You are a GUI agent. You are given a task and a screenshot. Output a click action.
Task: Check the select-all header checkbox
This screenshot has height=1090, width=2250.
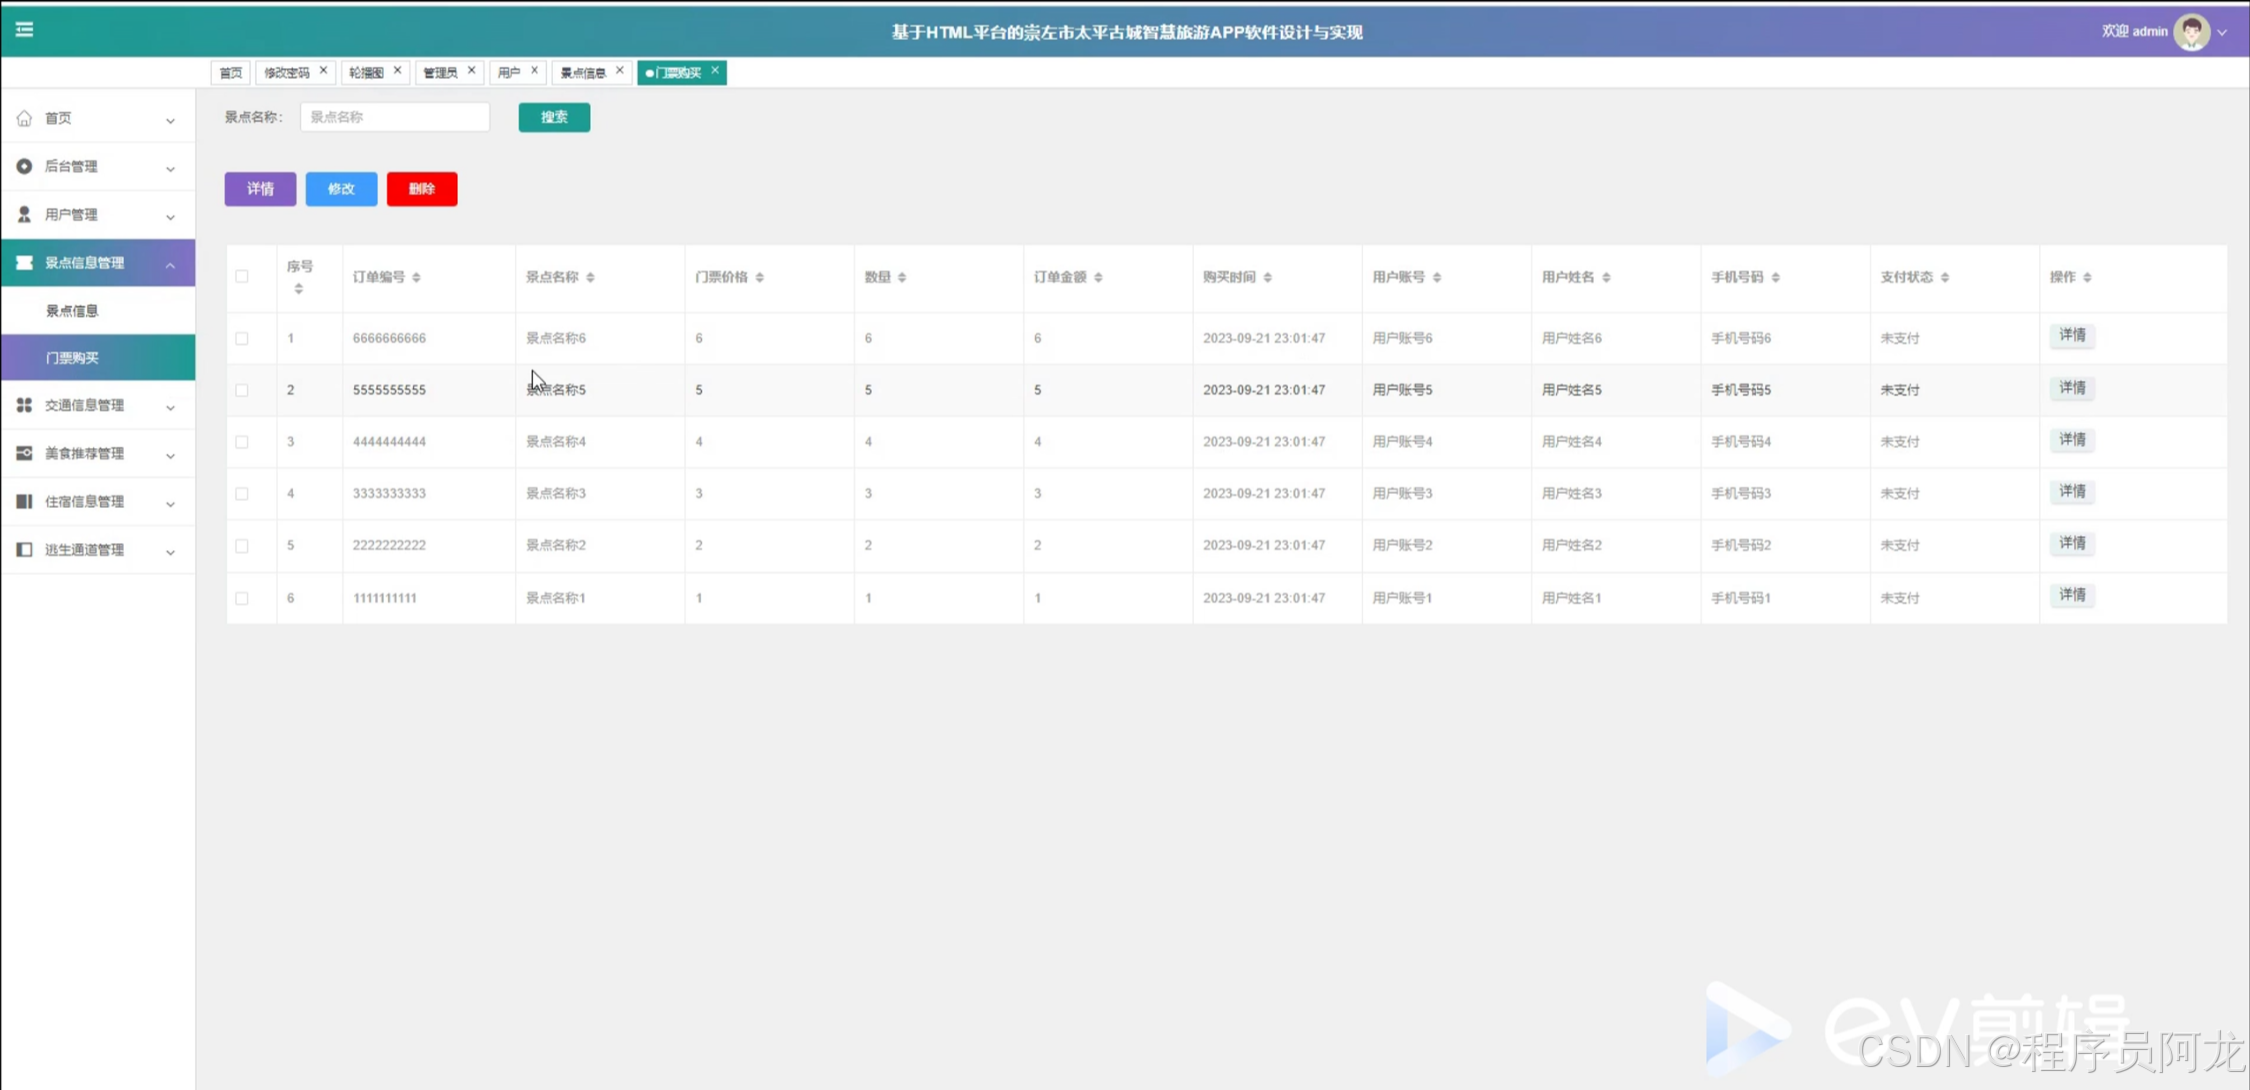pos(242,277)
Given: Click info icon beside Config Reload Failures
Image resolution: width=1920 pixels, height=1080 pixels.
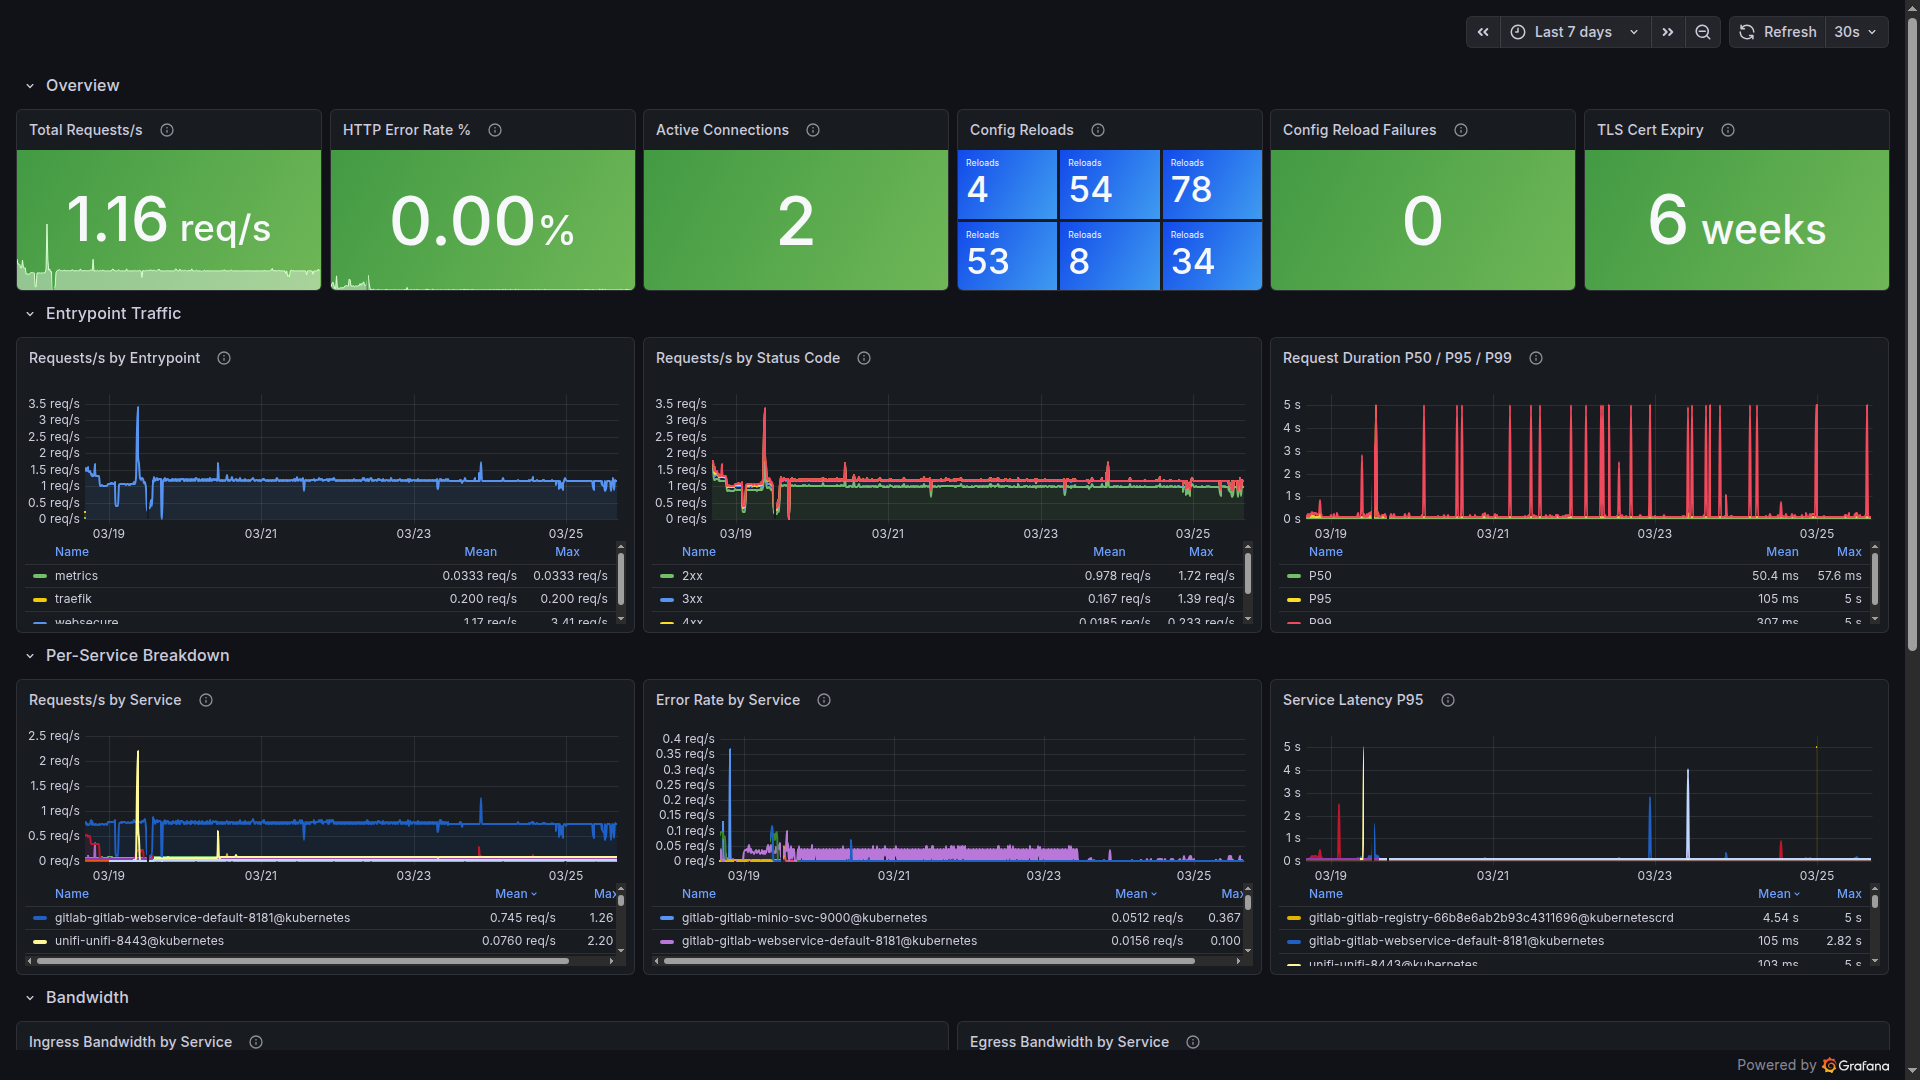Looking at the screenshot, I should (x=1461, y=130).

§ TASK TO COMPLETE
All of the material should be reproduced exactly, apart from the pictures.

§ WRITTEN REPLY
You are a GUI agent. You are given a task and a screenshot. Output a click action.
Task: Check the select-all header checkbox
This screenshot has height=1090, width=2250.
pos(242,277)
Given: Click info icon beside Config Reload Failures
Image resolution: width=1920 pixels, height=1080 pixels.
Looking at the screenshot, I should (x=1461, y=130).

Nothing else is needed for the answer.